I am proud to say that we’ve doubled ALPA PAC contributions over the last four years, and we’ve increased the membership participation rate by 50 percent this year alone.

But to execute our necessarily ambitious action plan, we need to double ALPA PAC again.  And the best way to do that is by doubling our participation rate – not just the individual contribution rate – and we must focus our efforts there.  As chairman of the ALPA PAC, I am setting a goal of doubling our participation rate by 2004.

But just setting goals won’t change the world.  Forming more study committees won’t change the world.  Hiring more consultants won’t change the world.  Raising more money won’t change the world.  Passing some resolutions won’t change the world.

If we stay the same and don’t adjust our strategies and tactics to the new threats confronting us, then we are not going to change the world.

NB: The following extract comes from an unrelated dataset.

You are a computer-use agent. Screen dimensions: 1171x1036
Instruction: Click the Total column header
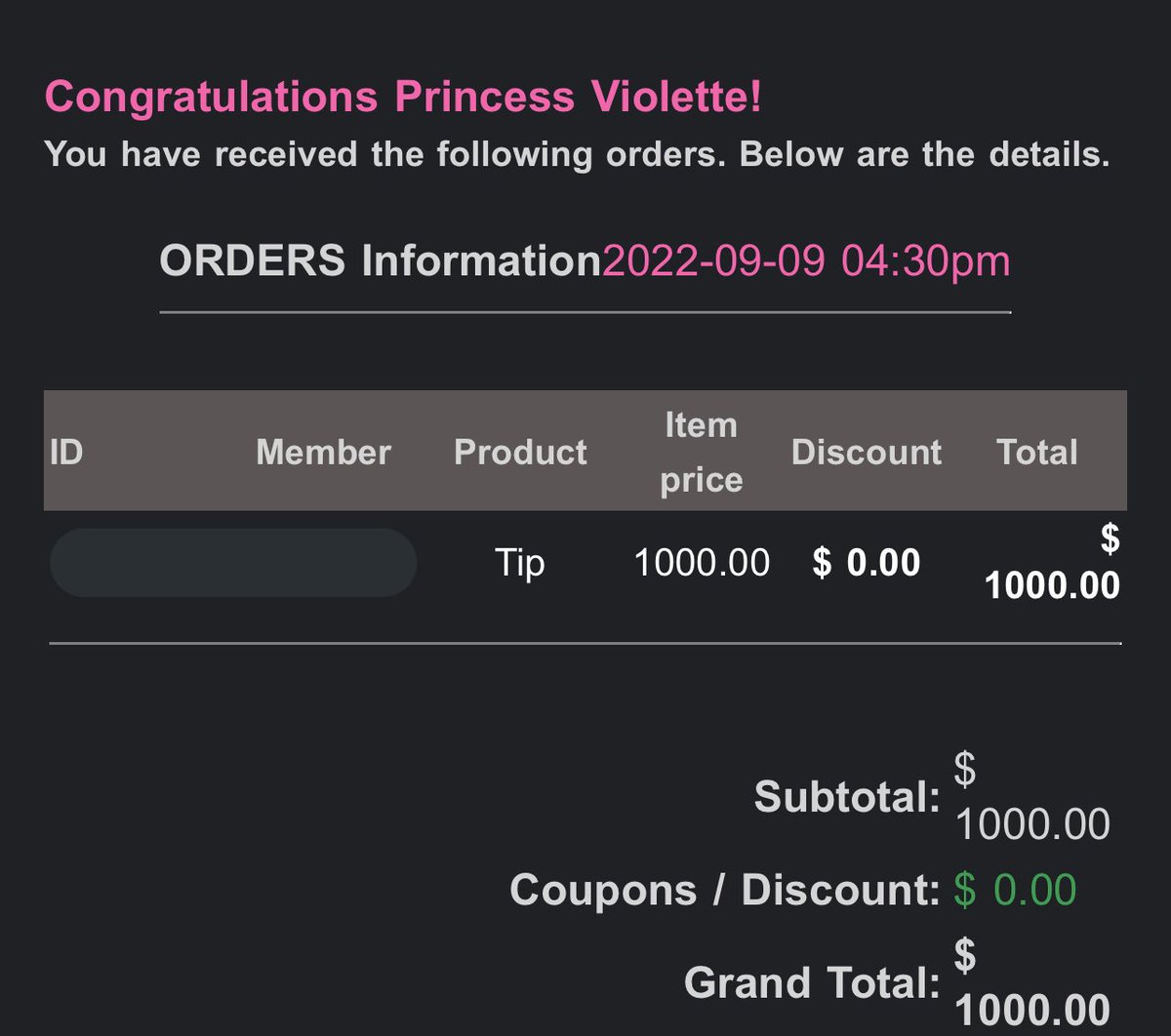pos(1037,452)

If we stay the same, the brand managers are going to continue to succeed in forcing us to live in their world that meets their needs – not ours.

If we stay the same and simply just passively await our individual and collective fates, we’ll be the first generation of airline pilots who didn’t have the right stuff.

But I have great news for you today.  As your president, I’ve had the opportunity to meet with the elected leadership of every single pilot group here and we’ve got the right stuff.

This is the generation of pilots who turned the corner on a decade of concessionary bargaining and made more gains in three years than at any time in the last 20.

This is the generation of pilots who supported the 89-day COMAIR strike and forever changed the definition of “regional.”

This is the generation of pilots who got serious about organizing and pilot unity and added more new members in one year than anytime in our history.

This is the generation who politically got the $30 billion Aviation Trust Fund off budget after 20 years of trying and failing by our predecessors.

This is the generation of pilots who weathered the most substantial industry consolidation in history in Canada.

And this is the generation of pilots who after eight of our brothers were assassinated in their cockpits, said “NEVER AGAIN,” and we overcame the opposition of the President of the United States and got 75 percent of the House of Representatives and 90 percent of the Senate to support our position on arming pilots.

This generation of pilots clearly has the potential to live up to the proud legacy of all those heroes of ALPA’s illustrious past.  But will we?

Ever since ALPA’s first Board of Directors meeting 70 years ago in 1932, airline managements and governments have awaited anxiously for the results of those meetings.  When we’ve left these meetings united and in solidarity, we’ve accomplished great things.

When we left fractured or have exposed our internal bickering to the public view, our pilots and their families have paid the price and suffered the consequences.

This Board needs to be a full-blown union rally that sends forth the clear and unmistakable message that ALPA is more than up to the enormous challenges that lie before us.

We will not be intimidated.  We will not be bowed.  So that 70 years from today, some future ALPA president can declare that this Board and this generation of pilots saved the industry and saved this profession from its darkest hour.

Only you can do that!!  And I know that you will!!